Reinforcement Learning: An Introduction, Sutton and Barto

Readable, providing good overview and intuitions
445 pages

Algorithms for Reinforcement Learning, Szepesvari

Concise, rigorous, mathematical
98 pages

Distinct Characteristics of Reinforcement Learning

No supervisor, only a reward signal
Feedback (reward) would be delayed, not instantaneous

The final reward would be determined after several decisions have been already made.
Actions may have long-term consequences.
Supervised learning은 data를 받으면 label도 있으니까 바로 feedback이 오지만 RL은 아님

Time series (sequential, non i.i.d data)

Supervised learning은 date가 independent and identical distribution에서 추출된다고 가정

An action affect the subsequent results (agent states, environment states, eventual reward)

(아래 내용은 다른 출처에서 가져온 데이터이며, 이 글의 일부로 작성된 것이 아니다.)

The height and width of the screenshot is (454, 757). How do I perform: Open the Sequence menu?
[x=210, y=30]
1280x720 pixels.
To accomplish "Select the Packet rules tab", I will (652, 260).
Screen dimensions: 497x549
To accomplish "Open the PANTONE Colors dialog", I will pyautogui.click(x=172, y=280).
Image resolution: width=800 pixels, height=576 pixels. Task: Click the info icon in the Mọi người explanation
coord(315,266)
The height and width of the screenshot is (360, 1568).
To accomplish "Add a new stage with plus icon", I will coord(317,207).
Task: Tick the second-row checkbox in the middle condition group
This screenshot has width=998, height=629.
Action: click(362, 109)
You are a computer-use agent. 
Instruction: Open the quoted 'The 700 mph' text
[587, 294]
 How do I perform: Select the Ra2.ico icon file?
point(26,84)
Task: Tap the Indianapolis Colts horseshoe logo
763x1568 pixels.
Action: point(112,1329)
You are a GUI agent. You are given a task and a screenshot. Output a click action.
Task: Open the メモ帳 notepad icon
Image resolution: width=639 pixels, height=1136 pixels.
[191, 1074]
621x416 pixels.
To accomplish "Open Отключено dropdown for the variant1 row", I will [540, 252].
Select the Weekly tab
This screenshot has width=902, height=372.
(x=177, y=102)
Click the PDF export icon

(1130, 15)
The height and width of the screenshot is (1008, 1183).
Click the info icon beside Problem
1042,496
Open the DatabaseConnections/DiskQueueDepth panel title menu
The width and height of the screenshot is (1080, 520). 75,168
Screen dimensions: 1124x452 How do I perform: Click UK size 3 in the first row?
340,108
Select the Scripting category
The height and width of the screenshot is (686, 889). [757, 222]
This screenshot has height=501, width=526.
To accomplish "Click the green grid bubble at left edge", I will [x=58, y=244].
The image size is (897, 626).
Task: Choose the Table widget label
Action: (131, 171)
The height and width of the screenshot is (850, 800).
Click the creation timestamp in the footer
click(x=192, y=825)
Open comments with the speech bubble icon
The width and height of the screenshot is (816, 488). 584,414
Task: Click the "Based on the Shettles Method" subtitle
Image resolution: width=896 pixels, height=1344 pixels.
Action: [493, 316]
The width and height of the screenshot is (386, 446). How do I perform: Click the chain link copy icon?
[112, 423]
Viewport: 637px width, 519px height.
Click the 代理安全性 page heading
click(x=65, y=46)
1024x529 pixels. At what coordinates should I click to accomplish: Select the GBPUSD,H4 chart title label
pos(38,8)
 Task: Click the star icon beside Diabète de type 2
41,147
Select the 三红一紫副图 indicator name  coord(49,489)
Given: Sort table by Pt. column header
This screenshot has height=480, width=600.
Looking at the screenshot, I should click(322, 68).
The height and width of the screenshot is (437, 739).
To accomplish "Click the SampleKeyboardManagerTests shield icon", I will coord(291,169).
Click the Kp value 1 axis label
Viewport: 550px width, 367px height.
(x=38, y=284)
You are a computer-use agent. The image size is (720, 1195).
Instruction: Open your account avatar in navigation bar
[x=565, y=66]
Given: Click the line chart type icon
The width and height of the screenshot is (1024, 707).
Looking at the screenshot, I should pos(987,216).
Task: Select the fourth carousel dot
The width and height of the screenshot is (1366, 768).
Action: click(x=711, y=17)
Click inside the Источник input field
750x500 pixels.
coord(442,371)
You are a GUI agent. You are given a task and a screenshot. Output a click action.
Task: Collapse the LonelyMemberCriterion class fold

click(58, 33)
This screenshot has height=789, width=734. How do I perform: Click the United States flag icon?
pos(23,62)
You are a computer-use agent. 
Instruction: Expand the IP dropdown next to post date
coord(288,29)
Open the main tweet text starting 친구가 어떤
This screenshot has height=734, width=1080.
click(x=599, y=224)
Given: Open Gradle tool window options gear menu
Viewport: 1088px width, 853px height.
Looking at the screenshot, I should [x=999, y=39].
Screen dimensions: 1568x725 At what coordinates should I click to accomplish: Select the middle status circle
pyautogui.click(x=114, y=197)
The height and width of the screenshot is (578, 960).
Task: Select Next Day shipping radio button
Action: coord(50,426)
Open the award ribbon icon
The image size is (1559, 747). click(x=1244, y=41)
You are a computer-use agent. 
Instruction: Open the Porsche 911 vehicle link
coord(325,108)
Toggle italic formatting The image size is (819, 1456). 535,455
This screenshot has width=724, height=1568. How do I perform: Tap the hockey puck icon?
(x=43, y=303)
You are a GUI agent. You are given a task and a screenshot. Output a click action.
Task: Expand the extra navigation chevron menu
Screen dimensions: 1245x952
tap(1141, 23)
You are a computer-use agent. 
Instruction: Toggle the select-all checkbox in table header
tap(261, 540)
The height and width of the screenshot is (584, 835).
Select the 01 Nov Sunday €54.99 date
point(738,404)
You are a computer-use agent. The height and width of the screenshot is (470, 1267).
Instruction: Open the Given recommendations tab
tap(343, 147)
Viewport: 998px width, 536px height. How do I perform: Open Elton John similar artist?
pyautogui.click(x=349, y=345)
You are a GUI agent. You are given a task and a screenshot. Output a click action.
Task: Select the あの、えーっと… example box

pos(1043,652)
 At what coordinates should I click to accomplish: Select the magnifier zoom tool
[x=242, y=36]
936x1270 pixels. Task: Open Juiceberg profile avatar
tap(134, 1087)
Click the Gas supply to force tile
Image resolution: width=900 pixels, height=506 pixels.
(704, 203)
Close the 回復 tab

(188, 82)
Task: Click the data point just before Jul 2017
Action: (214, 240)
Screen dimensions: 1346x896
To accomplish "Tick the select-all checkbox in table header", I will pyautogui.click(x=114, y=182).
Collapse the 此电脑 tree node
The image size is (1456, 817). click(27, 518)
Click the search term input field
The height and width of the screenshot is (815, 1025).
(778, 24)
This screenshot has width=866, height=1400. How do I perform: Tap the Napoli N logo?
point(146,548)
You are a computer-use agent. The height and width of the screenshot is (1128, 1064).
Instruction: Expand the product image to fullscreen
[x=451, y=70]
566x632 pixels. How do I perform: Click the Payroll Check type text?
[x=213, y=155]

Examples of Reinforcement Learning

때로는 구체적인 수식보다 예시부터 보는 게 컨셉 이해에 도움이 된다.
Defeat the world champion at Go or Chess
Manage an investment portfolio (quantitative finance)
Make a humanoid robot walk
Play many different Atari games better than humans

Objective of RL

An immediate reward \(R_t\) is a scalar feedback signal or a random variable for the feedback.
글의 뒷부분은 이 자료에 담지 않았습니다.